• **Record set**:
———

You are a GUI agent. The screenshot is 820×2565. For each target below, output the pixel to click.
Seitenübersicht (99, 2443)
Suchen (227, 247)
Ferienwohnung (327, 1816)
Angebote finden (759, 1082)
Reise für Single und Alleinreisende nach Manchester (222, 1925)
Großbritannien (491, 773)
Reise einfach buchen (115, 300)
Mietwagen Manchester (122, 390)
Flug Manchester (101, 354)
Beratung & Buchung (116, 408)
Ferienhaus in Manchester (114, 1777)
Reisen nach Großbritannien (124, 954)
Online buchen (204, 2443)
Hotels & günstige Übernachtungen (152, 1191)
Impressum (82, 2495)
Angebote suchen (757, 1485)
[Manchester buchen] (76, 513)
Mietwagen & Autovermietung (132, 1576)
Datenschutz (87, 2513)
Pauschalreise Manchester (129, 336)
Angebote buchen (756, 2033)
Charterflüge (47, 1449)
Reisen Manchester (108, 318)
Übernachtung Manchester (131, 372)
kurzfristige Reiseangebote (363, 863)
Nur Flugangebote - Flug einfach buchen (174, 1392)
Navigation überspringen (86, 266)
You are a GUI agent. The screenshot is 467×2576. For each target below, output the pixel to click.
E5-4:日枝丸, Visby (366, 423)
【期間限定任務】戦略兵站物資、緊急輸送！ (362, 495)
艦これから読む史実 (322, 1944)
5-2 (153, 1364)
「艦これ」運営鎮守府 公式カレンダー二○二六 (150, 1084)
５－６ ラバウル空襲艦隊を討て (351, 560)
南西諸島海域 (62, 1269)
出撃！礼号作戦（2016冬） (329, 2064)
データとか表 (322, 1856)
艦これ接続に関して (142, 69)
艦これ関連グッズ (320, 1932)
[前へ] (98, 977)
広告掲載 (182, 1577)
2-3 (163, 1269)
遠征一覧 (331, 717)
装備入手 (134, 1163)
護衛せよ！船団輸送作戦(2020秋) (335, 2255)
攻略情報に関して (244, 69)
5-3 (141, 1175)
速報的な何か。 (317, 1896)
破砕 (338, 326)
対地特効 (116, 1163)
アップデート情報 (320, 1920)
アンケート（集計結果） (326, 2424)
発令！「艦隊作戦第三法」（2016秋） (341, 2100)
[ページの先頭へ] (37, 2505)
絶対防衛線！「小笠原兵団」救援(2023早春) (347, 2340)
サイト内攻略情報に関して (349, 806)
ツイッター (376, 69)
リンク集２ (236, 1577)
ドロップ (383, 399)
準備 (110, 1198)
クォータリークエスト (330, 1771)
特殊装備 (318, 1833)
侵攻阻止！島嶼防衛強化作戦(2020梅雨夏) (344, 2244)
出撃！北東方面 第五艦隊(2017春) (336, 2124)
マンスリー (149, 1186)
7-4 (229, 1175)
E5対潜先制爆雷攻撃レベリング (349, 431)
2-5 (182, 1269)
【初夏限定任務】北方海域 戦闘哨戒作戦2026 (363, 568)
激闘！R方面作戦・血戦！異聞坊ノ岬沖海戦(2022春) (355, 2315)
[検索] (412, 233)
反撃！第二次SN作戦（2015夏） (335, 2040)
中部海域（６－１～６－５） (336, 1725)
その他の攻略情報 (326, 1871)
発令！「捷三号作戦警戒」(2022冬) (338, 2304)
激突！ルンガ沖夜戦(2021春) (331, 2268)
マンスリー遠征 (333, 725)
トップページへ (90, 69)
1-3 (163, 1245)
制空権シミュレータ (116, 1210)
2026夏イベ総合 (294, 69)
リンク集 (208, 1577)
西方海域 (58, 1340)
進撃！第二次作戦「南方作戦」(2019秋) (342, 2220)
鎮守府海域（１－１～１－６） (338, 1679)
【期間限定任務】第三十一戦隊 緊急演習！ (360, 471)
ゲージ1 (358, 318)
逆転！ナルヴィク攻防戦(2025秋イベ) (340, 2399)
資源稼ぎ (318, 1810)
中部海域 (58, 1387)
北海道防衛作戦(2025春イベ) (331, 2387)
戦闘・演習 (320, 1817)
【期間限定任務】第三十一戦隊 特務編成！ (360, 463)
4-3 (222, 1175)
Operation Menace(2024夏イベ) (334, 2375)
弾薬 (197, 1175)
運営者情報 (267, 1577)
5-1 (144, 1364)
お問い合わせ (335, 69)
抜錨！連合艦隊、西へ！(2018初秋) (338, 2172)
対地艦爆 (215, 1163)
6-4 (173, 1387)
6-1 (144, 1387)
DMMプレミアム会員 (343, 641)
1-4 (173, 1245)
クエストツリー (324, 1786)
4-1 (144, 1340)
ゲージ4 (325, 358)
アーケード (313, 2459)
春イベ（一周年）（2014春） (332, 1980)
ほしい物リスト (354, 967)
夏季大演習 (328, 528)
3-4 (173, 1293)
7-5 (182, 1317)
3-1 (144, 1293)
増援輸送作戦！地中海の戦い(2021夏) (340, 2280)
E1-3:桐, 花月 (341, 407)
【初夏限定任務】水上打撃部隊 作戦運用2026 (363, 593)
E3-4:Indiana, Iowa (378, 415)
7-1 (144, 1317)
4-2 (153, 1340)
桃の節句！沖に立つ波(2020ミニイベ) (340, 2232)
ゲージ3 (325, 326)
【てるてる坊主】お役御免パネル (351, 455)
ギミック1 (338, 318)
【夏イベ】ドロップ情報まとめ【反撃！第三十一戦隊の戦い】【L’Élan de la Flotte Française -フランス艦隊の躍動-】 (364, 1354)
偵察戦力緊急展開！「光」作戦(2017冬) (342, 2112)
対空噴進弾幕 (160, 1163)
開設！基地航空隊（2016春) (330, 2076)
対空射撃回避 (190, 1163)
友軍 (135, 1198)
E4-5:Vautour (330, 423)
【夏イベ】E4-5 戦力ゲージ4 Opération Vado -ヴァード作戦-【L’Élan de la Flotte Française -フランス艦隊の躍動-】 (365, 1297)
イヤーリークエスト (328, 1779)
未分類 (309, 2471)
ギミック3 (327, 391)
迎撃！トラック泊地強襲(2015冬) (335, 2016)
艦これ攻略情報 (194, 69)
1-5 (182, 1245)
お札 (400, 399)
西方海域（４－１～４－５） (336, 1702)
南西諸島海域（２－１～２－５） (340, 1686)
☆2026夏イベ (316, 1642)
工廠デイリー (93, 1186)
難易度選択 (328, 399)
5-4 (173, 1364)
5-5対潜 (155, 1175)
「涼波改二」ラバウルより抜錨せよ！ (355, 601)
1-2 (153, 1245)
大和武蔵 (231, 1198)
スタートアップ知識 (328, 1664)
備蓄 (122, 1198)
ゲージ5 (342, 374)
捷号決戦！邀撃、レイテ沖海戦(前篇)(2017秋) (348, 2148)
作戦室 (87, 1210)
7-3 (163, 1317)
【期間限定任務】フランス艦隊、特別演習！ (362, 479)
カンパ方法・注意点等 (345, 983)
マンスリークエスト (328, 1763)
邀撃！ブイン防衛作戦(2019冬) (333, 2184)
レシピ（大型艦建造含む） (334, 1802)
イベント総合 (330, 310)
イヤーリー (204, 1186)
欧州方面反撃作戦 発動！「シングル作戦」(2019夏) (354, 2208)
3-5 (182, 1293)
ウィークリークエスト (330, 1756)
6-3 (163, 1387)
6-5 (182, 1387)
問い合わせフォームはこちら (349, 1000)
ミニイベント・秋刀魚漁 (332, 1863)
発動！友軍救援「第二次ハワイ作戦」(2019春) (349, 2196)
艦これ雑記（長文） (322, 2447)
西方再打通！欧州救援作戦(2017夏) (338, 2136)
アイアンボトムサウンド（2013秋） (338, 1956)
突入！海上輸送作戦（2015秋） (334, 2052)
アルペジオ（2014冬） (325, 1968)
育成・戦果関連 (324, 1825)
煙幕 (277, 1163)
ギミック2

———

• **Description of the task**: From the line that has "進撃！第二次作戦「南方作戦」(2019秋) (342, 2220)" through the line that has "-フランス艦隊の躍動-】 (364, 1354)", copy every line exactly as it appears above, and leave out all others.

• **Written solution**:
進撃！第二次作戦「南方作戦」(2019秋) (342, 2220)
鎮守府海域（１－１～１－６） (338, 1679)
【期間限定任務】第三十一戦隊 緊急演習！ (360, 471)
ゲージ1 (358, 318)
逆転！ナルヴィク攻防戦(2025秋イベ) (340, 2399)
資源稼ぎ (318, 1810)
中部海域 (58, 1387)
北海道防衛作戦(2025春イベ) (331, 2387)
戦闘・演習 (320, 1817)
【期間限定任務】第三十一戦隊 特務編成！ (360, 463)
4-3 (222, 1175)
Operation Menace(2024夏イベ) (334, 2375)
弾薬 (197, 1175)
運営者情報 (267, 1577)
5-1 (144, 1364)
お問い合わせ (335, 69)
抜錨！連合艦隊、西へ！(2018初秋) (338, 2172)
対地艦爆 (215, 1163)
6-4 (173, 1387)
6-1 (144, 1387)
DMMプレミアム会員 (343, 641)
1-4 (173, 1245)
クエストツリー (324, 1786)
4-1 (144, 1340)
ゲージ4 (325, 358)
アーケード (313, 2459)
春イベ（一周年）（2014春） (332, 1980)
ほしい物リスト (354, 967)
夏季大演習 (328, 528)
3-4 (173, 1293)
7-5 (182, 1317)
3-1 (144, 1293)
増援輸送作戦！地中海の戦い(2021夏) (340, 2280)
E1-3:桐, 花月 (341, 407)
【初夏限定任務】水上打撃部隊 作戦運用2026 (363, 593)
E3-4:Indiana, Iowa (378, 415)
7-1 (144, 1317)
4-2 (153, 1340)
桃の節句！沖に立つ波(2020ミニイベ) (340, 2232)
ゲージ3 (325, 326)
【てるてる坊主】お役御免パネル (351, 455)
ギミック1 (338, 318)
【夏イベ】ドロップ情報まとめ【反撃！第三十一戦隊の戦い】【L’Élan de la Flotte Française -フランス艦隊の躍動-】 (364, 1354)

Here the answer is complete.